_GIVEN PROBLEM_
Repeat the lines of the material below word for word, from the line with "Task: Jump to the FINISH step tab" through the end of the material, including both ends. Leave the pictures out of your answer.

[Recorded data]
= = =

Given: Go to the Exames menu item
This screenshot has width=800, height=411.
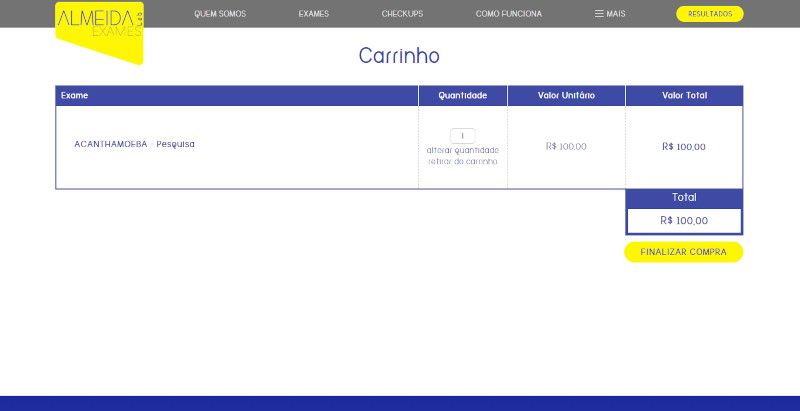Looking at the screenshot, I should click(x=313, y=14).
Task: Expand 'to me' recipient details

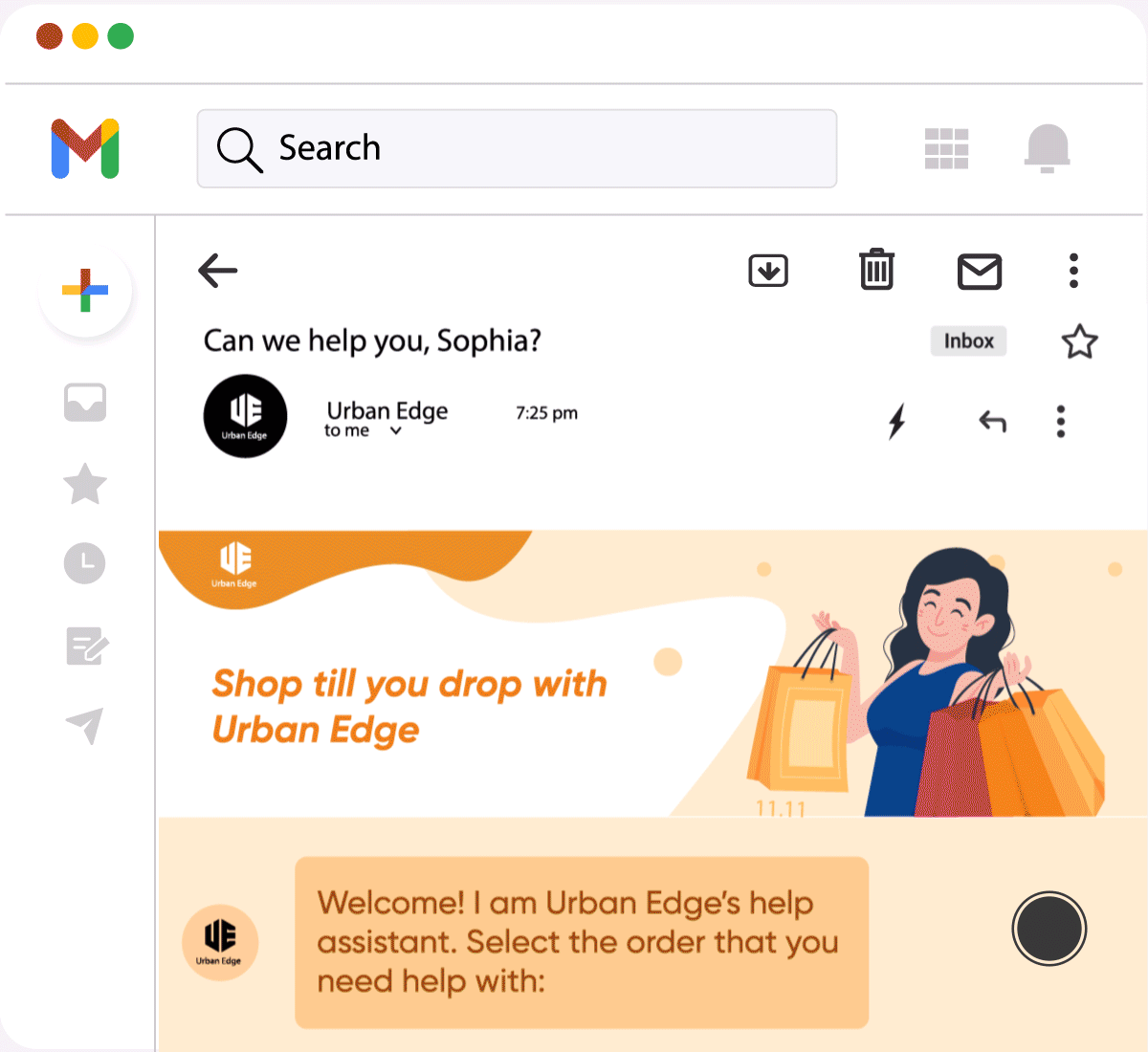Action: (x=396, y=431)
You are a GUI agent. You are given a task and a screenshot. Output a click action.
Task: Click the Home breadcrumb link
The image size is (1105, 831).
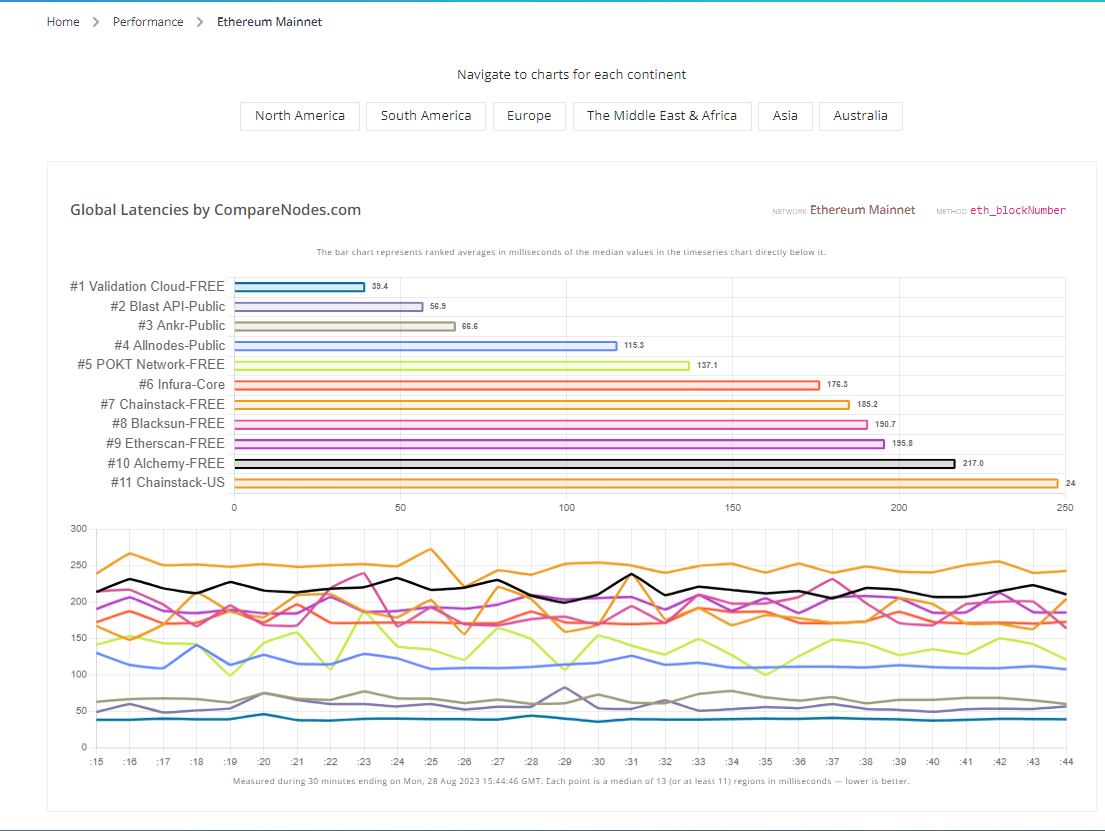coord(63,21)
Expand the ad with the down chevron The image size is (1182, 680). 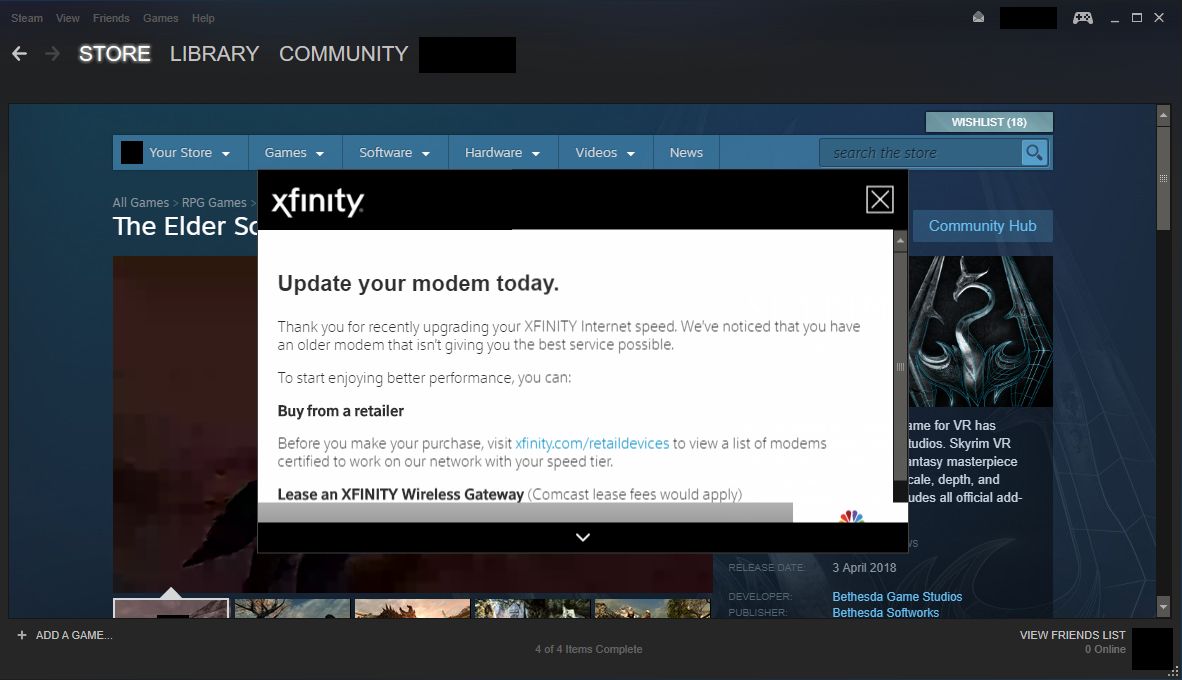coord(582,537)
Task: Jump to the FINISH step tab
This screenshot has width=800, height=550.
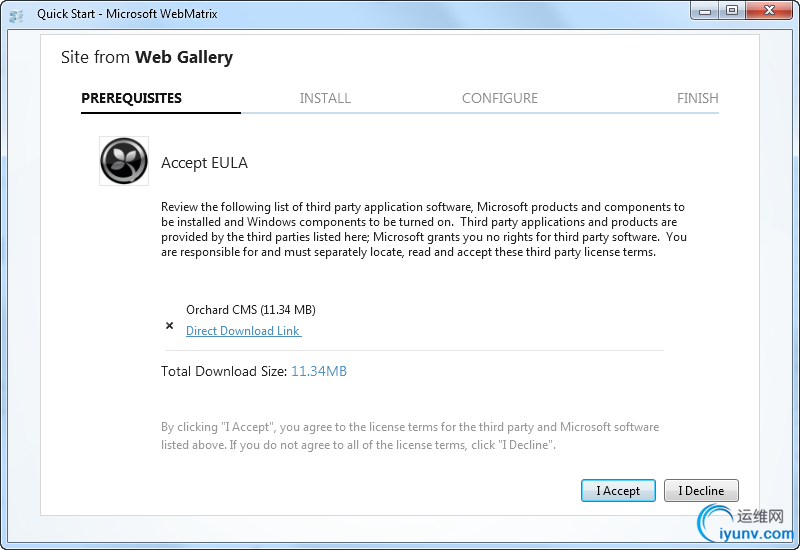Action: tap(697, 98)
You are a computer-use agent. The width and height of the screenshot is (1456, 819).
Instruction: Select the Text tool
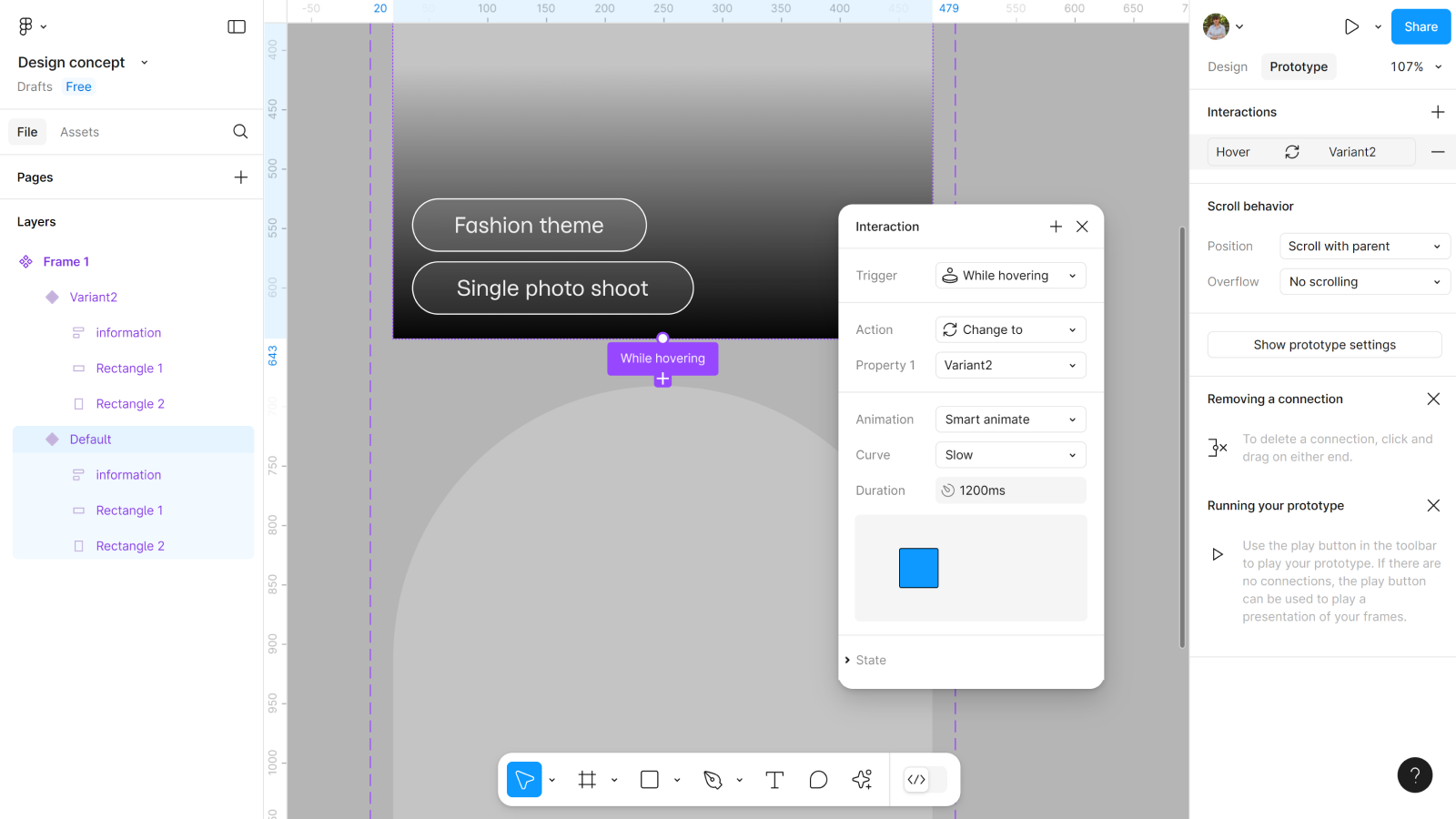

= = =

_RESULT OF THIS EXERCISE_
Task: Jump to the FINISH step tab
This screenshot has width=800, height=550.
Action: tap(697, 98)
You are a computer-use agent. The width and height of the screenshot is (1456, 819).
Instruction: Select the Text tool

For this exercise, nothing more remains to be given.